He hasn't seen much action yet, just four games so far (in which he's gone 2-for-2) but Washington Nationals infield prospect Zach Walters is one of the more interesting September promotions, at least if you like players who have some enigma and uncertainty attached to them. Walters has an intriguing mixture of strengths and weaknesses in his game, so let's take a look at him as today's Prospect of the Day.
Walters played college baseball at the University of San Diego. After an excellent sophomore year in 2009, he was expected to be an early pick in '10, but a thumb injury ruined his spring, knocking him down to the ninth round where he was drafted by the Arizona Diamondbacks. Signed for just $97,500, he was healthy by July and played great in pro ball, hitting .302/.338/.440 with 14 steals for Yakima in the Northwest League. He followed up with a .302/.377/.485 season with nine homers and 12 steals in 97 games for Low-A South Bend in the first part of 2011.
Traded to the Nationals for Jason Marquis in July '11, he remained productive after switching over to High-A Potomac, hitting .293/.336/.371 in 30 games. He began at Potomac in 2012, batting .269/.304/.399 in 54 games, which wasn't great but was enough to get him promoted to Double-A Harrisburg. There, he hit .293/.326/.518 (note the power surge) in 43 games, then finished the campaign with a less inspiring .214/.260/.286 mark in 29 games in Triple-A.

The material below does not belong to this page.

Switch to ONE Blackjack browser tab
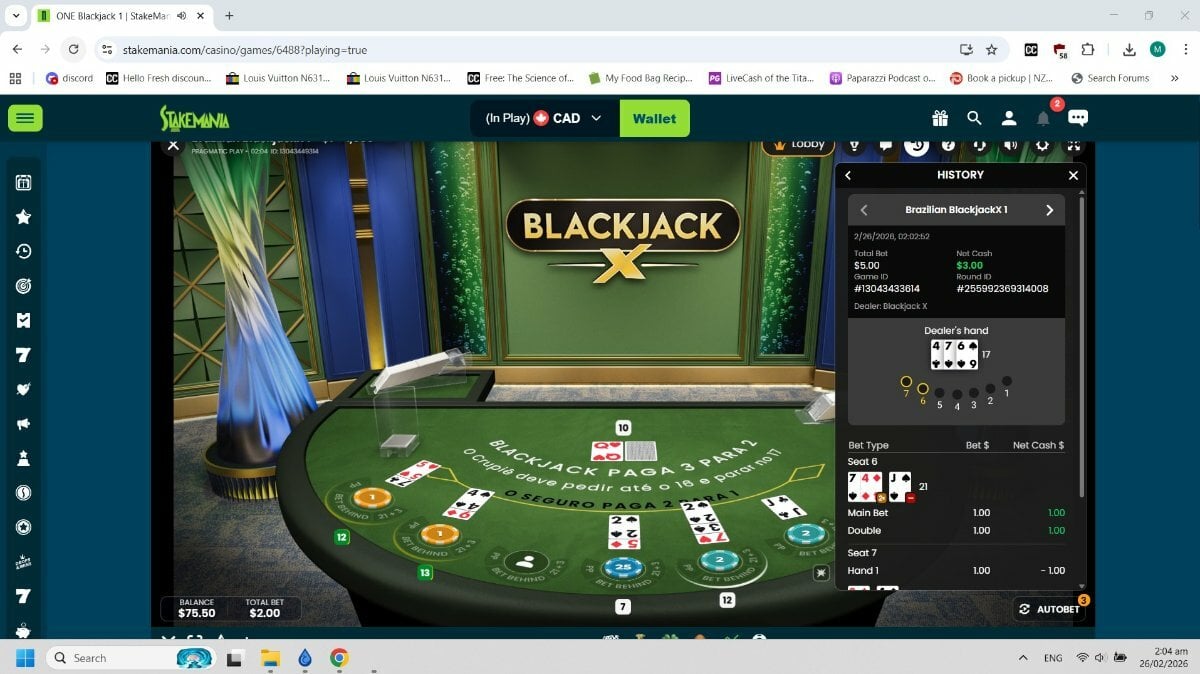The height and width of the screenshot is (674, 1200). pyautogui.click(x=112, y=16)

After reportedly impressing Nationals officials this past spring, he went back to Syracuse and hit .253/.286/.517 this year, with 32 doubles, 29 homers, 20 walks, and 134 strikeouts in 487 at-bats.
Walters is a 6-2, 220 pound switch-hitter, born September 5, 1989. He was listed at 195 when he signed. The size gain seems to have cost him some mobility and speed, but increased his power. He is mainly a pull hitter for power from the left side of the plate, but from the right side he'll show more opposite field drive, at times anyway. He showed a decent batting eye earlier in his career, but he's been more aggressive at higher levels, also serving to boost his power when he gets a hittable pitch, but hampering his on-base abilities.
On defense, his best tool is a very strong throwing arm, more than capable of handling shortstop and third base. His range has declined along with his speed, and while he played mostly shortstop at Syracuse, he made 31 errors and reports indicate his range is stretched at the position.
Walters played very well at second base during a brief trial in 2011, and he has the tools to handle third though he needs more experience there. There has been talk of using him in left and right field to enhance his utility value, but he's played just one game in the outfield thus far. Although he is no longer a big threat to steal, Walters is still reasonably athletic. I don't think outfield use is unrealistic if he's given time to adapt.
So what do we have here?
Walters has a lot of power, but with his current ultra-aggressive approach, he's not likely to hit for a high average or post a strong on-base percentage. Although he probably doesn't have the range to be a regular shortstop, he has a strong arm and enough athleticism to play several positions and project defensive versatility. He turned 24 last week and it is unclear how he fits into Washington's plans. Walters could be trade bait or a useful bench asset going forward, with at least a small chance to get beyond that if he can find an approach that will work against advanced pitching.